A Computer Vision (CV) system powered by a Convolutional Neural Network (CNN). It processes images by first preprocessing them—resizing to consistent dimensions, normalizing pixel values, and augmenting the data for better training. Using MobileNetV2, a pretrained CNN backbone, the model extracts hierarchical features like edges, textures, and shapes, which are crucial for distinguishing between classes. The extracted features are passed through a global average pooling layer to create a compact representation, followed by a dense layer with a sigmoid activation function that outputs a probability score between 0 and 1.
This project implements a Computer Vision (CV) system for image classification, powered by a Convolutional Neural Network (CNN). The model is designed to distinguish between two classes: IDs and Passports. The system includes data preprocessing, model training, evaluation, and testing functionalities.

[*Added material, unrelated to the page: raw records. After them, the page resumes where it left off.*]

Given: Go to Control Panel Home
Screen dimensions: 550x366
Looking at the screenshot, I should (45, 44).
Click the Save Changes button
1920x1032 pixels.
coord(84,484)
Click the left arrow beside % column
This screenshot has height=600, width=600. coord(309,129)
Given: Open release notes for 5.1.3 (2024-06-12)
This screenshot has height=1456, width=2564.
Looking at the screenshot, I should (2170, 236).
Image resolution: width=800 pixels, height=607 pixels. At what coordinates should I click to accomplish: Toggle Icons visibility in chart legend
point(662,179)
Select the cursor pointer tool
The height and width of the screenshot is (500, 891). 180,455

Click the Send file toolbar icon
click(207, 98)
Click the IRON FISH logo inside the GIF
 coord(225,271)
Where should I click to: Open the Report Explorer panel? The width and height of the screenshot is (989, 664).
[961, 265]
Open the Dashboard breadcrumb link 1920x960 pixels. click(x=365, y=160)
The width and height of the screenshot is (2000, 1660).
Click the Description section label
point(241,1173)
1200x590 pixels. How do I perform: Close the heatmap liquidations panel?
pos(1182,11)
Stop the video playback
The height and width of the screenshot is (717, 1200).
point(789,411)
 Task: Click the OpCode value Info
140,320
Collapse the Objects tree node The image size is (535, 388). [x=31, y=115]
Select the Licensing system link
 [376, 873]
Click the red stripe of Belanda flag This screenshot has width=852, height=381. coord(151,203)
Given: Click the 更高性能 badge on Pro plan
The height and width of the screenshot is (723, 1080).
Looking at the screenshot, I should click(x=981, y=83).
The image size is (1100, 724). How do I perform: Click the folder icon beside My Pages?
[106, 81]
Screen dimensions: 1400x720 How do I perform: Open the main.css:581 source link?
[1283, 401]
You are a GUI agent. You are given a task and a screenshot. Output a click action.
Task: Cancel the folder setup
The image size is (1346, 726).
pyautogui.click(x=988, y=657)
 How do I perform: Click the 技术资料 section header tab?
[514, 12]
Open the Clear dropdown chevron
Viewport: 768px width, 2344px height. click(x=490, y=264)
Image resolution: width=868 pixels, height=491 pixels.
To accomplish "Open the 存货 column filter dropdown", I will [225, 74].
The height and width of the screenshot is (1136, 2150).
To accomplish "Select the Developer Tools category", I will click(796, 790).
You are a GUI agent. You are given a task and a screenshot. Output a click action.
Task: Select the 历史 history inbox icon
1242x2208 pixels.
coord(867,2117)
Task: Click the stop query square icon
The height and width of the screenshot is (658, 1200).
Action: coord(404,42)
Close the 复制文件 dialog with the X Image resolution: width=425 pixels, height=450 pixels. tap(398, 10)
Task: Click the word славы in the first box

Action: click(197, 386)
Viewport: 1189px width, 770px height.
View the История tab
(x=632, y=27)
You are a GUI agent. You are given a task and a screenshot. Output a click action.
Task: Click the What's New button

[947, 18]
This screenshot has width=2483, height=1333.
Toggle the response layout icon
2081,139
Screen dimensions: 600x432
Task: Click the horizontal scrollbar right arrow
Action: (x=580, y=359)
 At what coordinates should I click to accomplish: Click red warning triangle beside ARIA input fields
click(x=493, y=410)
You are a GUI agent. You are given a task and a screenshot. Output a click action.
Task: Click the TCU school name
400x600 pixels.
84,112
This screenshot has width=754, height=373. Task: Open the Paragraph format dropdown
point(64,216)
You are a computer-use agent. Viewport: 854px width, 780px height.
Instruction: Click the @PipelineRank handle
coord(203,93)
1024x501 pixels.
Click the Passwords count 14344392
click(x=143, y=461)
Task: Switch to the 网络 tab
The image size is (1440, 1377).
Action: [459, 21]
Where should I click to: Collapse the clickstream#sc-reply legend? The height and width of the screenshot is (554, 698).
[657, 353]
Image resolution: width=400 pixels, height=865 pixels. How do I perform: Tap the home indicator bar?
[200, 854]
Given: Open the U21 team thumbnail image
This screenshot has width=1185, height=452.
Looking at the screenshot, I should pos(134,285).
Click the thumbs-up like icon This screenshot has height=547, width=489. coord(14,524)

Resizing images to consistent dimensions (224x224).
Normalizing pixel values to a range of [0, 1].
Data augmentation (shearing, zooming, and horizontal flipping) to enhance training.
Base Model: MobileNetV2, a pre-trained CNN backbone, extracts hierarchical features such as edges, textures, and shapes.
Custom Layers:
Global Average Pooling layer to create a compact feature representation.
Dense layer with a sigmoid activation function to output a probability score between 0 and 1 for binary classification.
Model: Saved as .h5 format, which includes the entire model (architecture, weights, and optimizer state).
Model Architecture: Saved separately as .json format for modularity and reuse.
Testing:
Provided code to test the model on new images.
- Data Preprocessing
The dataset is loaded using TensorFlow's ImageDataGenerator for real-time augmentation.
Images are split into training (80%) and validation (20%) subsets.
Images are resized to 224x224 pixels and normalized for consistency.
- Model Training
MobileNetV2 is used as the backbone, with its pre-trained weights frozen initially.
The custom layers are added, and the model is compiled with:
Optimizer: Adam
Loss Function: Binary Crossentropy
Metrics: Accuracy
The model is trained for 10 epochs with an initial learning rate of 0.001.
- Fine-Tuning
Some layers of the pre-trained model are unfrozen for fine-tuning.
The learning rate is reduced to 1e-5, and the model is trained for an additional 5 epochs.
- Saving the Model
The trained model is saved in two formats:
.h5: Complete model (architecture + weights).
.json: Model architecture only.
- Testing
Testing functionality allows you to input new images and predict whether they belong to the "ID" or "Passport" class.
Example testing code is included in the repository.
How the Model Works
MobileNetV2 extracts features like edges, textures, and shapes from input images.
Feature Pooling:
A global average pooling layer reduces the feature maps to a compact representation.
Classification:
The dense layer outputs a probability score for each class.
Checking for Overfitting and Underfitting
Overfitting Indicators:
High accuracy on training data but low accuracy on validation data.
Large gap between training and validation loss.
Both training and validation accuracies are low.
Training and validation losses remain high.
Best Practices to Address Overfitting:
Use dropout layers to reduce overfitting.
Employ data augmentation for training.
Use early stopping to halt training when validation performance stops improving.
Best Practices to Address Underfitting:
Increase model capacity (e.g., add more layers or units).
Train for more epochs.
Ensure the learning rate is not too low.